Although most evaluated papers included only brief information about their hardware setup, no details were provided about training or test time performance. As most medical data sets are small, usually consumer-grade GPUs in custom workstations or seldom server-grade cards (P100 or V100) were sufficient for TL. Previous survey studies have investigated how DL can be optimized and sped up on GPUs [55] or by using specifically designed hardware accelerators like field-programmable gate arrays (FPGA) for neural network inference [56]. We could not investigate these aspects of efficient TL because execution time was rarely reported in the surveyed literature.

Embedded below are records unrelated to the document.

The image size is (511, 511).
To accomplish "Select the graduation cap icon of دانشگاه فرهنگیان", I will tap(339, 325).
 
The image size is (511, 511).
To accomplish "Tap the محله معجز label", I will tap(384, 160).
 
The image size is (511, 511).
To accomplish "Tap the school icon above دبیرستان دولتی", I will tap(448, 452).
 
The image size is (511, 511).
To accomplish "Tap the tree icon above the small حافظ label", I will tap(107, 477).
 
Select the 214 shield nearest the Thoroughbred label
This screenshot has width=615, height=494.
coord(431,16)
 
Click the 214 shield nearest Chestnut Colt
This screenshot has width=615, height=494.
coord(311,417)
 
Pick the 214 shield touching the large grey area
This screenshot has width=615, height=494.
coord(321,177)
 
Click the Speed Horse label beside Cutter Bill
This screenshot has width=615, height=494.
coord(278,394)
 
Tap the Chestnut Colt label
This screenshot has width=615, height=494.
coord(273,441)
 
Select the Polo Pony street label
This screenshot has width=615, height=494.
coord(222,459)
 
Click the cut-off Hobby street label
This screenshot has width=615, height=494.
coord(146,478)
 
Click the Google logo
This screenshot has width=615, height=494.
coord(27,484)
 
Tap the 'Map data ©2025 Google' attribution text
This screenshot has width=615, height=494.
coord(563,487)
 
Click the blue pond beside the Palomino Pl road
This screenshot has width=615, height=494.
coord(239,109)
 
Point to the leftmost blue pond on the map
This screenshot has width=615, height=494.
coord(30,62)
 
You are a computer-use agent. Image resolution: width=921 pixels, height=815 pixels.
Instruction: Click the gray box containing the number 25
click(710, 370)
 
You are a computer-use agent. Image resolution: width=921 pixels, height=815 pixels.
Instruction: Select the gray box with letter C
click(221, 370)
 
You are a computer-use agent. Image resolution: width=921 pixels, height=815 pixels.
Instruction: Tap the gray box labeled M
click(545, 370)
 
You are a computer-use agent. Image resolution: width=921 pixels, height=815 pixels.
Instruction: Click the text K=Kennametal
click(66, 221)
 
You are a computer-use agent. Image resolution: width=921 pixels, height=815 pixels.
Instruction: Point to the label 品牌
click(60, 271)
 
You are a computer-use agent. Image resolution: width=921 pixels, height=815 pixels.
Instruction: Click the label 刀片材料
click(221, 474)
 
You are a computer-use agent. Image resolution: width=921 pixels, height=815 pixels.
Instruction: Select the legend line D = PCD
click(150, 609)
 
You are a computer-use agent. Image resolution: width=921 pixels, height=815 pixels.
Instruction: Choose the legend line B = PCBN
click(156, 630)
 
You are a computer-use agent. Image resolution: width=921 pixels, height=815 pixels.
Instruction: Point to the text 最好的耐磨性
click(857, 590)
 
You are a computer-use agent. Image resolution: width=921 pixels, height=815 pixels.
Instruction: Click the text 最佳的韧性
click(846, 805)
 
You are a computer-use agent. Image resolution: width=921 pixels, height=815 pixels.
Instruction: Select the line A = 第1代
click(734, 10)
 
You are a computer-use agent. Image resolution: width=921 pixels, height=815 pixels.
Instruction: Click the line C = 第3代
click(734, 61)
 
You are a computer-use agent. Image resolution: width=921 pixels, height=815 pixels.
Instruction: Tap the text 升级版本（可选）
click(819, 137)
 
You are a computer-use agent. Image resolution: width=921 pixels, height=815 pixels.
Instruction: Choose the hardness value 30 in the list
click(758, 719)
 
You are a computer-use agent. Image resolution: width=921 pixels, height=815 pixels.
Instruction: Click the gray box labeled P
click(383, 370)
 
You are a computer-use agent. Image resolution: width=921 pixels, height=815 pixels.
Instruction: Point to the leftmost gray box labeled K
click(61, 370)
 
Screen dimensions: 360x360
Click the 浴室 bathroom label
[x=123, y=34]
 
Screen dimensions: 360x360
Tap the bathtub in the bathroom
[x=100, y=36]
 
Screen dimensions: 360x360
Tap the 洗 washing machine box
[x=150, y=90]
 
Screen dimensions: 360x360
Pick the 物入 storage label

This study is limited to surveying only TL for medical image classification. However, many interesting task-oriented TL studies were published in the past few years, with a particular focus on object detection and image segmentation [57], as reflected by the amount of public data sets (see also Additional file 3: Appendix C., Table 3). We only investigated off-the-shelf CNN models pretrained on ImageNet and intentionally left out custom CNN architectures, although these can potentially outperform TL-based models on certain tasks [58, 59]. Also, we did not evaluate aspects of potential model improvements leveraged by the differences of the source- and the target domain of the training data used for TL [60]. Similarly, we did not evaluate vision transformers (ViT) [61], which are emerging for image data analysis. For instance, Liu et al. [62] compared 22 backbone models and four ViT models and concluded that one of the ViT models exhibited the highest accuracy trained on cropped cytopathology cell images. Recently, Chen et al. [63] proposed a novel architecture that is a parallel design of MobileNet and ViT, in view of achieving not only more efficient computation but also better model performance.

Conclusion

We aimed to provide actionable insights to the readers and ML practitioners, on how to select backbone CNN models and tune them properly with consideration of medical data characteristics. While we encourage readers to methodically search for the optimal choice of model and TL setup, it is a good starting point to employ deep CNN models (preferably ResNet or Inception) as feature extractors. We recommend updating only the last fully connected layers of the chosen model on the medical image dataset. In case the model performance needs to be refined, the model should be fine-tuned by incrementally unfreezing convolutional layers from top to bottom layers with a low learning rate. Following these basic steps can save computational costs and time without degrading the predictive power. Finally, publicly accessible medical image datasets were compiled in a structured table describing the modality, anatomical region, task type and publication year as well as the URL for accession.